Okay. First off, there are no such thing as stop words and no such thing as a keyword match. Stop words disappeared much more than a decade ago. And for Google, direct keyword matches never happened. Any apparent keyword match is incidental to the semantic processing and weighting of your content. Under no circumstances does Google match keywords. Period. Instead, what appears to be a keyword match is only the highlighting the search query terms in the results. Nothing more. Sites and pages can and often are returned without one of more of the search query terms. One obvious example would be car, automobile, and vehicle. It would be extremely foolish for a search engine to ignore a page that does not contain the term car when it contains the term automobile.

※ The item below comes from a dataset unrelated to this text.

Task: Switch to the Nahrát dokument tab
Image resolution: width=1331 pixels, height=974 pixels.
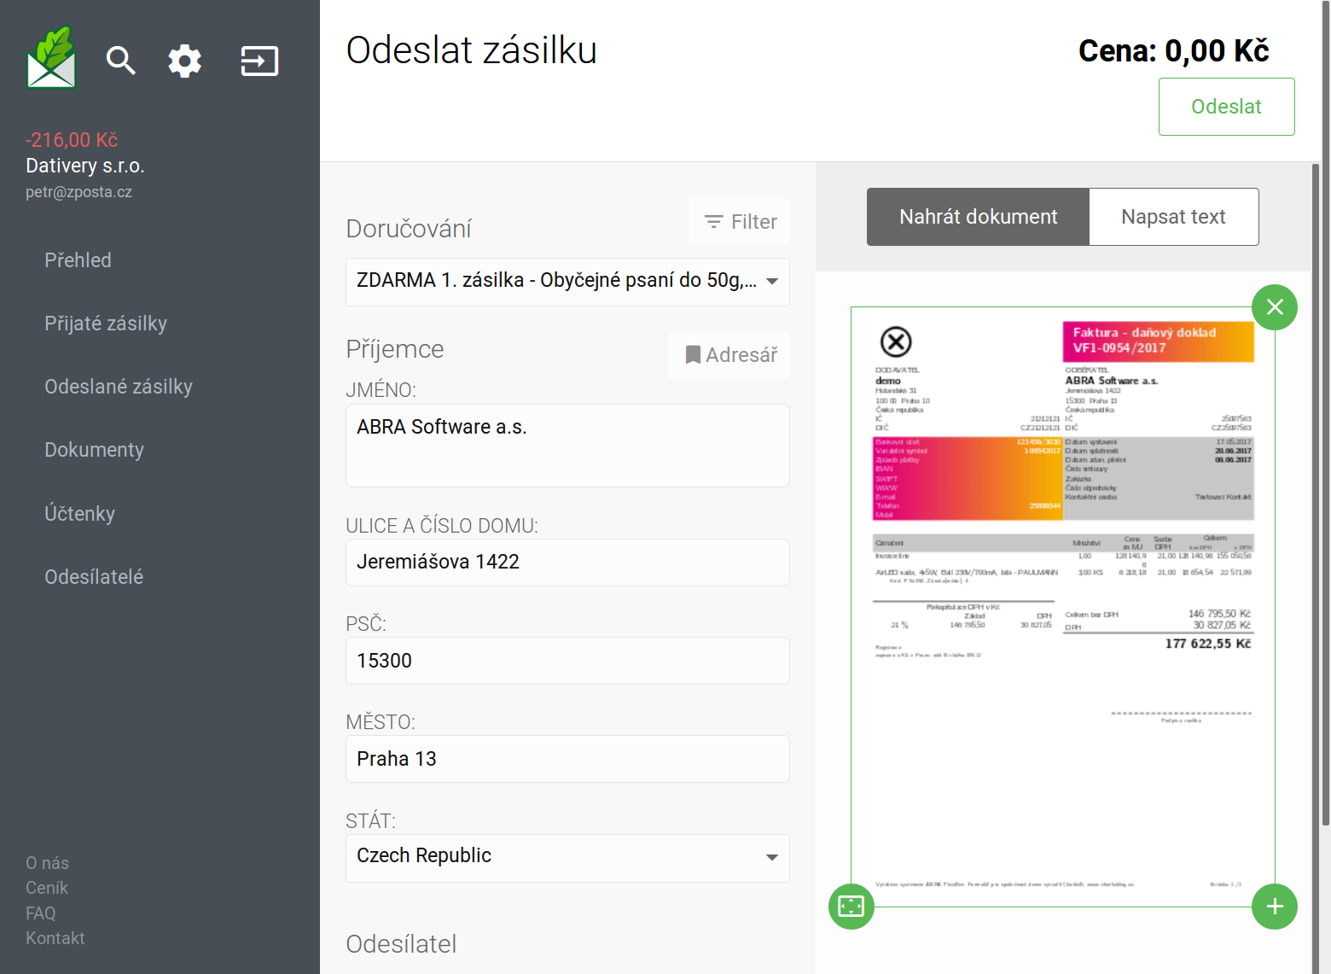Action: pos(978,217)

From a semantic standpoint, terms with 2 or less characters have little value in regard to scoring. This is because these terms are not a subject, predicate, object, however, they can be modifiers. In that respect, the value of these terms is understanding the content and not content topic. For example, "Bob bought a car.", Bob is the subject, bought is the predicate, car is the object, however, a is a modifier that indicates a single car. You may say that the plural version of the word car, cars, would do the same. You would be right, but that is not always reliable. Some terms do not have a singular or plural versions. The immediate example would be macaroni. Bob could eat a macaroni or some macaroni. Of course, there are better examples. But you get the point. These terms are not stop words or ignored. They are a very important of the semantic analysis.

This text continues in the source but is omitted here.